DeGraffenreid pulled at the bill of his baseball cap and said that he does his best to be really positive while working the door, though busy nights can make it tricky. Luckily, he’s a bit of a bouncing veteran. He worked the door at a bar called Kanza Hall in Overland Park, Kansas — his hometown. He is now a pro who knows who to welcome and who’ll have to use Bordy’s as a backup.
Amanda Perkins-Kelly, the owner and bouncer at West End Lounge, located just a few blocks west of Peggy’s, described working the door at a college bar as an invigorating – and only occasionally irritating – venture.
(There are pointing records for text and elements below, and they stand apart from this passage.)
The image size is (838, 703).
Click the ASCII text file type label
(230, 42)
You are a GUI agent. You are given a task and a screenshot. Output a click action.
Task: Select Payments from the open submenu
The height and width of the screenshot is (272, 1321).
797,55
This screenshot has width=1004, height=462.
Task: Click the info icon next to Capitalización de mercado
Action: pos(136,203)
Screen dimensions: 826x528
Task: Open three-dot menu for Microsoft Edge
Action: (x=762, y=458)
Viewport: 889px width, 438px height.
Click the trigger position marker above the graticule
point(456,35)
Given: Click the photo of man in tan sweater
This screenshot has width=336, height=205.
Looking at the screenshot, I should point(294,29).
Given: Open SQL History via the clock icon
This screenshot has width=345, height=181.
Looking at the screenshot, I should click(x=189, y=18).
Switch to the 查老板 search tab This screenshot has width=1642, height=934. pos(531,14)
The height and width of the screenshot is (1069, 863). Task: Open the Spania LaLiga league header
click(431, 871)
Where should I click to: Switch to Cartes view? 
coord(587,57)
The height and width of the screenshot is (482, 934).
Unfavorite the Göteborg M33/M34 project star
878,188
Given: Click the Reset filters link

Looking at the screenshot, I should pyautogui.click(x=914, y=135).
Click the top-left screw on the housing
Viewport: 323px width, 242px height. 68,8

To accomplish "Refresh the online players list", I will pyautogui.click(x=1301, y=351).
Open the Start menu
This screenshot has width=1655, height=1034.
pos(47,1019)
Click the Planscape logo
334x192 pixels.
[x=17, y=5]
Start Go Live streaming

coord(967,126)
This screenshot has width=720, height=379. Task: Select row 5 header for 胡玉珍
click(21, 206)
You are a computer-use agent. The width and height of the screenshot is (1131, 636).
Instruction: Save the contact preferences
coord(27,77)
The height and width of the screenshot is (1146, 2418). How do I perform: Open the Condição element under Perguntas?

“You see some crazy things working the door. Once I saw a naked tennis player run by,” Perkins-Kelly said. “I love it.”
To Perkins-Kelly, the person working the door has power. They keep the bar safe and they keep the bar fun while keeping an eye out for underage students who can’t handle their alcohol. Perkins- Kelly tried not to get cheesy, narrowly avoiding a “with great power comes great responsibility” line, but settled on this tip.
“You are 100 percent responsible when you’re working the door to check every ID,” Perkins-Kelly said. “You’re the most important person in the bar.”
DeGraffenreid gets that. He understands the gravity of his position, and he understands that a lot can ride on him doing his job right.
“I was actually training someone last night,” DeGraffenreid said. “You let them know that they are the first and only line of defense for the bar, and that seems to put it into perspective.”